What the exercise asks
Please state what GOR policy makers have said is Romania's overarching goal, according to the excerpt on Romania's Black Sea strategy.

Source extract
>> START
5.  (C) Since 2004, senior GOR officials have regularly 
consulted Embassy Bucharest on Black Sea issues, seeking our 
guidance and feedback on Romania's ongoing formulation of a 
Black Sea regional strategy.  GOR policy makers have 
consistently told us that Romania's overarching goal is to 
"anchor the region to the strategic mainstream" (Ref B) by 
linking the region to Euro-Atlantic structures, notably NATO 
and the EU. They view this linkage as the only way to 
successfully confront asymmetrical, trans-border threats and 
regional instability.  Romania remains eager to play a 
constructive and supportive role in the Black Sea region, but 
seeks U.S. leadership in bringing the region closer to the 
West, a point that President Traian Basescu has repeatedly 
stressed, both in meetings with U.S. interlocutors and in 
public remarks.  Initially, the Romanian approach to regional 
issues focused on "hard security" concerns but since last 
year, and at U.S. urging, the GOR has increasingly turned its 
attention to efforts to encourage regional cooperation with a 
"soft security" focus.  The GOR devised its June 5 "Black Sea 
Forum for Dialogue and Partnership Summit" with this in mind 
and views active U.S. support for the forum as pivotal to its 
success.  The GOR frets that absent U.S. urging, Russia, 
Turkey (and others) will send low level representatives to 
attend the forum.  (Ref C)
>> END
Supplied material
>> START
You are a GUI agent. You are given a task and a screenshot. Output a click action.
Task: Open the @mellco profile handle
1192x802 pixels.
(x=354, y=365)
>> END
Output
To "anchor the region to the strategic mainstream" by linking it to Euro-Atlantic structures, notably NATO and the EU.